- TASK INSTRUCTIONS
Can you copy the joke thread word for word between "yh i find really" and "larf n smile :)", inclusive?
BEGIN GIVEN PASSAGE
The pharmacist promptly reaches out and slaps the man's face.
"What the heck did you do that for!?!" the man screams.
"Well, you don't have the hiccups anymore do you?"
The man says, "No I don't, you IDIOT...
But my wife out in the car still does!"
lool..i like arab's joke...its funny :P also likin the boobs jokes..actaully took be a lil bit 2 get :S but i got there in the end :)
yh i find really dumb jokes funny..sumtimes coz der sooo not funny...der actually kinda funny :)
lol i suck in telling jokes so i would just keep quiet and listen to u looool
but we really need it and everyone needs to laugh and smile everyday and every moment especially in this life
lool egyptain n pround...same man...i cant tell jokes..i larf 2 much n mess it up. n yh i agree wid wot u sed.. we all need 2 larf n smile :)
hmm, jokes are becoming too superficial and NOT funny.. but i think there is just special persons who can ALWAYS tell a nice joke! Even if it's a bad joke, it becomes SO magnificent..
I'm sooo bad at telling jokes.. i laugh too much..
Anymore jokes u guys?
Two strangers, a man and a woman, are sitting next to each other on a trans-Atlantic flight.
Suddenly, the plane plummets out of control. In panic, the woman turns to the man, tears off her blouse and cries,
"Make me feel like a woman one more time!"
Rising to the occasion, the man tears off his shirt and says "Here, iron this."
Any blondes...look away now!
1) Two blonde's walking in the desert find a glass wall - one says to the other "Shall we climb over and see what's on the other side."
2) Two blondes had just came back from shopping.
The first blond asked: "What did you buy?"
Second blond replyed: "Chickens"
The first blond says: "If I can guess how many you bought can I have one?"
Second Blond: "OK. But, tell you what, you can have both if you guess right"
So the first blond guesses: "Have you got three?"
3) There is a blonde, brunette, and a red head. They all have to swim breast-stroke across the English Channel. They all start at the same time, the brunette comes first and makes a new world record! Then the red head comes an hour later, she does an ok time. Then the blonde finishes some 6 hours later.
A man asks "If you are so slow, then why did you enter the race?"
The blonde replys "Well I didn't want to say anything, but they were all using thier hands!"
END GIVEN PASSAGE
BEGIN RECORD EXCERPTS
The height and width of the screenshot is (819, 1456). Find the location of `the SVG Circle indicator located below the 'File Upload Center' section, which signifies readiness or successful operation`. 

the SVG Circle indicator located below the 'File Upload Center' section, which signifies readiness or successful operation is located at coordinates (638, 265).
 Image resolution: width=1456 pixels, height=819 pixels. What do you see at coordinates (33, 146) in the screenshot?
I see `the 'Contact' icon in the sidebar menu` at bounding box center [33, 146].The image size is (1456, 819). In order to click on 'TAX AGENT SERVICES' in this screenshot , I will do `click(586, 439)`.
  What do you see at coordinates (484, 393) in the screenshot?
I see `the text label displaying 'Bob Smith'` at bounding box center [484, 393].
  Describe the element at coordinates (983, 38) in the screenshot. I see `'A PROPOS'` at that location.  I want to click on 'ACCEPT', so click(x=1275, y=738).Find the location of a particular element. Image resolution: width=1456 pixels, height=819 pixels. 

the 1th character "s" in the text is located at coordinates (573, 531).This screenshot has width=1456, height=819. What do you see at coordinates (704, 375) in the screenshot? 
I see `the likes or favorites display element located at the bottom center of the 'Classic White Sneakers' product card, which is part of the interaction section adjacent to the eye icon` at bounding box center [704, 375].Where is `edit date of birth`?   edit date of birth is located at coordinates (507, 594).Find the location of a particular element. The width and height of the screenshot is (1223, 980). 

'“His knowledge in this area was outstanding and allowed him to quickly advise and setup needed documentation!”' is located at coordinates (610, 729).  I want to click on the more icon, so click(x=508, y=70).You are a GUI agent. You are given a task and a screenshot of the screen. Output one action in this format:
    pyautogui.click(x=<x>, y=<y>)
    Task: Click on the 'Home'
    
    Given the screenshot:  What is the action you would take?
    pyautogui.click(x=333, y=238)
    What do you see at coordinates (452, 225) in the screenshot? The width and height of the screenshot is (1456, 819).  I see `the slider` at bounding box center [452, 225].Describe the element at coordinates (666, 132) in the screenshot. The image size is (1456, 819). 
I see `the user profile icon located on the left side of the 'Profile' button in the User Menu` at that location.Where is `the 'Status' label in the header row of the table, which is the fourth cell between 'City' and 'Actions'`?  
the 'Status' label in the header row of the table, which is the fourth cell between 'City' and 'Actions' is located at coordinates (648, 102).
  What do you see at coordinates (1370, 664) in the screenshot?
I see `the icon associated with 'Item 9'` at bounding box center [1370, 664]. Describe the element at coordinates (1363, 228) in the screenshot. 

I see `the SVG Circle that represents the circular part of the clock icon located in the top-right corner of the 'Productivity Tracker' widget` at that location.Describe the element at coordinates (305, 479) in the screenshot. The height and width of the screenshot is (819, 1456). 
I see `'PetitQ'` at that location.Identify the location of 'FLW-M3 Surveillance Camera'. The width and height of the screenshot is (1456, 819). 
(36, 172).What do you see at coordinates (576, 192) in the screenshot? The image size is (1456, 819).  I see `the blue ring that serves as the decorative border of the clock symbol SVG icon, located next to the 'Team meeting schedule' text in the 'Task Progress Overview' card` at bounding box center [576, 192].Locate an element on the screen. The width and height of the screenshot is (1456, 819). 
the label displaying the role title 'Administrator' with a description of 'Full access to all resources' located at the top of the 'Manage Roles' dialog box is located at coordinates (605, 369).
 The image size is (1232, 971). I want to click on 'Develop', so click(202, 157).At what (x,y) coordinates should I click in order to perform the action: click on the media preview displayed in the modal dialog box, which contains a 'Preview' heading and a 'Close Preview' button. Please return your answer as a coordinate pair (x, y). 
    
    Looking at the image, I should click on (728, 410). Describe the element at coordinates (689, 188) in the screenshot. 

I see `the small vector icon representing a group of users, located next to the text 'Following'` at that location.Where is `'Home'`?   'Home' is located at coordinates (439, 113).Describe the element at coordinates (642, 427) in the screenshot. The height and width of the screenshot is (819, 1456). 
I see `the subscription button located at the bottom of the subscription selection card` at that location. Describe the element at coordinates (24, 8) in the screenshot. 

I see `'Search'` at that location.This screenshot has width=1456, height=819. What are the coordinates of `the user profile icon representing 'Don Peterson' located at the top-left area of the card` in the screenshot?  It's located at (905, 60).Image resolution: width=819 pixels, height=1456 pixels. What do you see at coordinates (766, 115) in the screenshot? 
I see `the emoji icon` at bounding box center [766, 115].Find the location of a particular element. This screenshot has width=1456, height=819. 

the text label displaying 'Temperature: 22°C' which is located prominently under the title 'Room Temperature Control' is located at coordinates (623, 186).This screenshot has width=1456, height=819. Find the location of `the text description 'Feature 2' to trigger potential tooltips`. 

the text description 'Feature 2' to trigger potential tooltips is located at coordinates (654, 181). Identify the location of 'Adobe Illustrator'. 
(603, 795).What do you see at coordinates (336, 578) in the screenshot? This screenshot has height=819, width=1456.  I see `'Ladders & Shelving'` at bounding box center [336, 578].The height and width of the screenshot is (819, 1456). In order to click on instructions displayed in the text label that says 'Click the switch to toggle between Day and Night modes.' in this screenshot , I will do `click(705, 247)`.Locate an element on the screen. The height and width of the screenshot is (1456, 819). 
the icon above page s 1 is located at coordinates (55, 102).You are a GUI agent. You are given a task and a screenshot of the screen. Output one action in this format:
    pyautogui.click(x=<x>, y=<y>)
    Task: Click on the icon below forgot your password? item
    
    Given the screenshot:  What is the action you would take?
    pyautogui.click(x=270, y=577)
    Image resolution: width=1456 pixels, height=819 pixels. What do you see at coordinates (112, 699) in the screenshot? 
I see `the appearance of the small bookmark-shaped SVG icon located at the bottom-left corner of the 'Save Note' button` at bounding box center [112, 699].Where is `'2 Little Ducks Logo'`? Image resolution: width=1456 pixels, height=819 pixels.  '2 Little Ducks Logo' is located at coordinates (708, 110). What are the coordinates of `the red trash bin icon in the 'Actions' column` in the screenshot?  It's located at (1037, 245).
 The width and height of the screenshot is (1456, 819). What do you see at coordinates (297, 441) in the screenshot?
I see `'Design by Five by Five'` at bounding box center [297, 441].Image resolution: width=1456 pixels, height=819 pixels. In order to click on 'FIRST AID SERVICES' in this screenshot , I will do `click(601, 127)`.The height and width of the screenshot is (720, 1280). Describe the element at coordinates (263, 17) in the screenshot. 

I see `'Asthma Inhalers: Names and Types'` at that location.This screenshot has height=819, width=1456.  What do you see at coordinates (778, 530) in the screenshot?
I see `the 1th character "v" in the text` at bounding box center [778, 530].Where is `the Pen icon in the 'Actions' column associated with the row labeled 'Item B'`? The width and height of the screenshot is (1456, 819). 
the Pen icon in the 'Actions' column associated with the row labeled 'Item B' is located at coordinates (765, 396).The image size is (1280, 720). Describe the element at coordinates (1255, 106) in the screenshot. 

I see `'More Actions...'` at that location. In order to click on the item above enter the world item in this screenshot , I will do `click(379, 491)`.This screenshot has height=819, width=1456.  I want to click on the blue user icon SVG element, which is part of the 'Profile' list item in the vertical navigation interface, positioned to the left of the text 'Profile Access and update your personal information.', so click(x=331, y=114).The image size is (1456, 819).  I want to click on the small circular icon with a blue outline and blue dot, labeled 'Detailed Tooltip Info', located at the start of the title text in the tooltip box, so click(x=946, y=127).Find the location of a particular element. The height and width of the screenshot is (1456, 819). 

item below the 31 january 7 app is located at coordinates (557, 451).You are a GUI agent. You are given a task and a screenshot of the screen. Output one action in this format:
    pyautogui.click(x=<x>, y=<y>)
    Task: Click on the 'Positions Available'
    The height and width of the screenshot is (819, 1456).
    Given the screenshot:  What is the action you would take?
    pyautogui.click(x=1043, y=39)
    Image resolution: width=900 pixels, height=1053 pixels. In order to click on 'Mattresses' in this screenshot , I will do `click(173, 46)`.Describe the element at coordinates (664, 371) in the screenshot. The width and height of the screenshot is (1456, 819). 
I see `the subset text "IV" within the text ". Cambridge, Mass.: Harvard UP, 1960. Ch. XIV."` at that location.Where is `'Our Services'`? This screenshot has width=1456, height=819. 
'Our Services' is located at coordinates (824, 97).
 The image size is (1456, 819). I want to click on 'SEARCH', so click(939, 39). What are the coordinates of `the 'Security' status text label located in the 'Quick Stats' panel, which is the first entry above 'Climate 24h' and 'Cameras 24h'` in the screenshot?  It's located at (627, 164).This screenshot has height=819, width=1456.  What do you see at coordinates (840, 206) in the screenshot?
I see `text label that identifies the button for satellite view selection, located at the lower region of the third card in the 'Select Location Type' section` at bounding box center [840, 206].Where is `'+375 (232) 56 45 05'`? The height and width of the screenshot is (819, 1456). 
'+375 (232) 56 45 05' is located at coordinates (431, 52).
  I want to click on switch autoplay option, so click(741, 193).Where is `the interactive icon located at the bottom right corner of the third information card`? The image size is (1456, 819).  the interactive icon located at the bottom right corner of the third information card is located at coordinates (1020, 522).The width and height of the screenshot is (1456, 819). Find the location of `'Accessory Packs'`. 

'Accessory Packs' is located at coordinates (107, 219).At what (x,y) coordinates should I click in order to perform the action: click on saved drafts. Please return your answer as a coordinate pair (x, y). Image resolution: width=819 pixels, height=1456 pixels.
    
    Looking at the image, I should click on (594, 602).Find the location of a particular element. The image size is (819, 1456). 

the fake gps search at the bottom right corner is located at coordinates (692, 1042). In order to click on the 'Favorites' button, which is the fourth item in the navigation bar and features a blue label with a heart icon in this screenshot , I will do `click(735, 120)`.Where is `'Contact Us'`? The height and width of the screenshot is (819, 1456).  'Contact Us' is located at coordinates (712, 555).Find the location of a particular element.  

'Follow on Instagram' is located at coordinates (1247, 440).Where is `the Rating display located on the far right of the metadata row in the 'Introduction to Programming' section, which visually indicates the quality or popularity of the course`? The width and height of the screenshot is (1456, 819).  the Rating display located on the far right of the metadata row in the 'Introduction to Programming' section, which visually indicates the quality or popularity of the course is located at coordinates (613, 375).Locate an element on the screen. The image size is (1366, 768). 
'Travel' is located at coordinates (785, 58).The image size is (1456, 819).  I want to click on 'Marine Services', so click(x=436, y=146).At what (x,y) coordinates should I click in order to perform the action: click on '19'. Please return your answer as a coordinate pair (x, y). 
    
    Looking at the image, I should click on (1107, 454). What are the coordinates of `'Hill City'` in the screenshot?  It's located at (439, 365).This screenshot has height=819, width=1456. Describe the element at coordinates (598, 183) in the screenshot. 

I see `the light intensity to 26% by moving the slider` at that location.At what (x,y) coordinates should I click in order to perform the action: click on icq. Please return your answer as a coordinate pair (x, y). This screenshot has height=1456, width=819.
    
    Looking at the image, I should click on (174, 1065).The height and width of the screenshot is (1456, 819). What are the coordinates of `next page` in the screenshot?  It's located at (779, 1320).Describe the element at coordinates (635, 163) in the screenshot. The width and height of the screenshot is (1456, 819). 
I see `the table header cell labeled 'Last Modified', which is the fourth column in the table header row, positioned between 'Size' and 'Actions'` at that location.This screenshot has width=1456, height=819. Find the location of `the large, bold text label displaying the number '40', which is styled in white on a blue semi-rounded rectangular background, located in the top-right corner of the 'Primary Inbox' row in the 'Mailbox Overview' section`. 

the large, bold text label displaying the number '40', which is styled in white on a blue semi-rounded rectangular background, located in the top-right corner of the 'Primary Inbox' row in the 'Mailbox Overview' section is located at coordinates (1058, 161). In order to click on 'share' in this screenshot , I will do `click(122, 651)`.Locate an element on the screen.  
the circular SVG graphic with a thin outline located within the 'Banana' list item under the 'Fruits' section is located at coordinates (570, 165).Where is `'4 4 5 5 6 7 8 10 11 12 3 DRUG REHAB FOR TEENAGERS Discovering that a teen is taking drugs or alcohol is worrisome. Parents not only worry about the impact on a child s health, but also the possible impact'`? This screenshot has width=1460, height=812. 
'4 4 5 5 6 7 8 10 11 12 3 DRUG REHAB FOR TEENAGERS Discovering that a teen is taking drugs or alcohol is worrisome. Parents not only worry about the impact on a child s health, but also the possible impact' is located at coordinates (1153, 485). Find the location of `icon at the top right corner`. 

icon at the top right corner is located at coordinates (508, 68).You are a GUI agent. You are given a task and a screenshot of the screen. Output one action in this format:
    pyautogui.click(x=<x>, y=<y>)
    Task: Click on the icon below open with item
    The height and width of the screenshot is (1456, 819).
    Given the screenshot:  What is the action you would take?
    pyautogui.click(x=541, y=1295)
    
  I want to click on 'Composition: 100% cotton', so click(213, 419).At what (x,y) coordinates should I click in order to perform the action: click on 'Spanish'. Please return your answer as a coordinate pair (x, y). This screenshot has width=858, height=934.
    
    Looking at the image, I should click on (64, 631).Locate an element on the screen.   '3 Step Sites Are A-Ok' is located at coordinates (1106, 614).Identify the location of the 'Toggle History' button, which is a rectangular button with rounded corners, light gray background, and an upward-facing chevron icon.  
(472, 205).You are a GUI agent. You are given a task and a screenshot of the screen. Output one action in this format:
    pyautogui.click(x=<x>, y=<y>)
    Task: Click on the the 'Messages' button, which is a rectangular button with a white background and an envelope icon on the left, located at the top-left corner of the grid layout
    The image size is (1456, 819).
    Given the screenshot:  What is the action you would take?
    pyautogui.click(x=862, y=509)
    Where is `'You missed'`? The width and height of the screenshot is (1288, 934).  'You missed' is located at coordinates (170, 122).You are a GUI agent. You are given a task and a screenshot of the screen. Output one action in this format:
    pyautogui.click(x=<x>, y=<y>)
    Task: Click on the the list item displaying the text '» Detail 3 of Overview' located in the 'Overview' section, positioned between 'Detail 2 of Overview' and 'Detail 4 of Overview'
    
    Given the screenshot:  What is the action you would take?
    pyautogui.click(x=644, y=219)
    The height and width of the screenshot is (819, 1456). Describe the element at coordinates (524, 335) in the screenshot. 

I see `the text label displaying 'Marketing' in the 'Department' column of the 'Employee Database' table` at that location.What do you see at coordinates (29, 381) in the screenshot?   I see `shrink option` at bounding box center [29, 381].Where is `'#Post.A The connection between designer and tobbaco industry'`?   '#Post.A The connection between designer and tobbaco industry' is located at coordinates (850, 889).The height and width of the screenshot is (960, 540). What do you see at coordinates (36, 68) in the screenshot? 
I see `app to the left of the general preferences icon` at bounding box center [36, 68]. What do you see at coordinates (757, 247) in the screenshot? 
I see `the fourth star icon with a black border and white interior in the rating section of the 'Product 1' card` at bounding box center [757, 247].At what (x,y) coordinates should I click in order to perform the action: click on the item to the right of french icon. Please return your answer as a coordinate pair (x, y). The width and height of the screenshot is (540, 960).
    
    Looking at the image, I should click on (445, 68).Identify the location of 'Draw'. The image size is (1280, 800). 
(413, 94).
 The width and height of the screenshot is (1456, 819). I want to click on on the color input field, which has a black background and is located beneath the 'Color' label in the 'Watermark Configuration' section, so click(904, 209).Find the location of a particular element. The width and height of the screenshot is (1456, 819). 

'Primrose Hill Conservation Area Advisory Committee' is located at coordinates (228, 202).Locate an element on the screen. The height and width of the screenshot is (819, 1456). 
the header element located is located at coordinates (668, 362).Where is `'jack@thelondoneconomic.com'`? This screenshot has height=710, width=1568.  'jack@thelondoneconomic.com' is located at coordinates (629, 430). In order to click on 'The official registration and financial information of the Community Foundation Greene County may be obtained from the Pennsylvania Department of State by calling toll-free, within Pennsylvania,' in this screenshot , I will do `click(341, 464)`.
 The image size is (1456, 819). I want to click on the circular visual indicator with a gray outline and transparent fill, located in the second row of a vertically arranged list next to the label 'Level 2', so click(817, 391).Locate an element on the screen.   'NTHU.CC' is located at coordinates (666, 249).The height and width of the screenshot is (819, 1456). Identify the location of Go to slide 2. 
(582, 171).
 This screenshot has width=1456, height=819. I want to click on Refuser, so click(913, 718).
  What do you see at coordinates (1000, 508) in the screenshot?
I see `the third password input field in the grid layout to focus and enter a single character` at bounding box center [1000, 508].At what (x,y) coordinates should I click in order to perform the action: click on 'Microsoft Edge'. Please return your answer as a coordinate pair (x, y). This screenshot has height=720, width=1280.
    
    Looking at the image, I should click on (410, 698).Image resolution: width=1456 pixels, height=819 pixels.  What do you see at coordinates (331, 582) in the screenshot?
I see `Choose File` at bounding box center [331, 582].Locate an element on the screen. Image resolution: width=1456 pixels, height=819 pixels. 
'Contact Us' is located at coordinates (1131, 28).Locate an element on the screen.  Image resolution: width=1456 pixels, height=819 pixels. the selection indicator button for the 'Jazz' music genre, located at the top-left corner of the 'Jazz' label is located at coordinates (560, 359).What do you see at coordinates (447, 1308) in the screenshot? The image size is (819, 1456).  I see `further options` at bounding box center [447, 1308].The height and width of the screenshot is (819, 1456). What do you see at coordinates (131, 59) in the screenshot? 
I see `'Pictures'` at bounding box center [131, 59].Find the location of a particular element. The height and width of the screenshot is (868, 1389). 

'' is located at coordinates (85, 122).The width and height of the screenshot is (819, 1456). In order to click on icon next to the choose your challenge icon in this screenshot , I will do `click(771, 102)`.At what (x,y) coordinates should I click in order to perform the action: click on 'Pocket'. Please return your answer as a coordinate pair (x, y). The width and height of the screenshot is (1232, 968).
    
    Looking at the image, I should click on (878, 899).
END RECORD EXCERPTS
- ANSWER SECTION
yh i find really dumb jokes funny..sumtimes coz der sooo not funny...der actually kinda funny :)
lol i suck in telling jokes so i would just keep quiet and listen to u looool
but we really need it and everyone needs to laugh and smile everyday and every moment especially in this life
lool egyptain n pround...same man...i cant tell jokes..i larf 2 much n mess it up. n yh i agree wid wot u sed.. we all need 2 larf n smile :)